Pour la seule année 2022, les supports en unités de compte servaient un rendement négatif de −11,2% (brut des frais des contrats en UC et nette des frais courants des fonds), alors que le rendement atteignait 10% un an auparavant. Un passage à vide découlant de rendements négatifs enregistrés sur les segments actions (-7,4%) et fonds à allocation d’actifs (-3,7%), mais aussi des produits obligataires (-1,2%).

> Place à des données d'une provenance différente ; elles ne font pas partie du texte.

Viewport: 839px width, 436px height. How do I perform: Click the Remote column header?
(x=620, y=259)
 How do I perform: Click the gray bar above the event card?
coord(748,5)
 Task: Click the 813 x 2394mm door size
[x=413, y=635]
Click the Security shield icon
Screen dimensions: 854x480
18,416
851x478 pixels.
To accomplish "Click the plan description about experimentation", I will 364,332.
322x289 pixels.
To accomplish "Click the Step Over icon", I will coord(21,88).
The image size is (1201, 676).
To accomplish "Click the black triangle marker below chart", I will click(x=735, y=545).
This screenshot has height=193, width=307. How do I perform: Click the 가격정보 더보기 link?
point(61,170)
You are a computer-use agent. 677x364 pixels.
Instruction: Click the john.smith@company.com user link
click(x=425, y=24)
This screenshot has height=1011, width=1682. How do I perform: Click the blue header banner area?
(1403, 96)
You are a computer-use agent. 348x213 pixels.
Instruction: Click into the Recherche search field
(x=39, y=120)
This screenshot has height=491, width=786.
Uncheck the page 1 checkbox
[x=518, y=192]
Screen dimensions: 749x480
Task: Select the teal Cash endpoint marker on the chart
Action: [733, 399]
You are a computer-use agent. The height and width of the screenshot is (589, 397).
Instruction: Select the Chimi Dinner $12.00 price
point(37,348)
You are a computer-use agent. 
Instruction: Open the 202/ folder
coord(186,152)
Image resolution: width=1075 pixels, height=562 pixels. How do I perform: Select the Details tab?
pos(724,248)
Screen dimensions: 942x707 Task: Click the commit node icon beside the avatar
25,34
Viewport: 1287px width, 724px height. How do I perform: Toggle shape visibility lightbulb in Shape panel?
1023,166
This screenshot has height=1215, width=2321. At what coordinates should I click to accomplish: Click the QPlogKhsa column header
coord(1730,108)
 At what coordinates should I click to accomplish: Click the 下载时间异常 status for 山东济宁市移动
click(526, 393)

Mais si le retournement des marchés financiers et la remontée des taux peuvent expliquer la contreperformance enregistrée en 2022, ils ne justifient pas à eux seuls l’absence de surperformance des UC. Les frais appliqués depuis des années sur ce type de support affectent également la performance. A ce sujet, l’Autorité de contrôle prudentiel et de résolution (ACPR) a annoncé un peu plus tôt dans l’année se lancer dans une «chasse aux frais sur les unités de compte peu performantes». Un coup de semonce du superviseur suivi rapidement par des propositions de France Assureurs qui souhaite garantir une «meilleure transparence, assortie d’une modération des frais sur UC en assurance-vie».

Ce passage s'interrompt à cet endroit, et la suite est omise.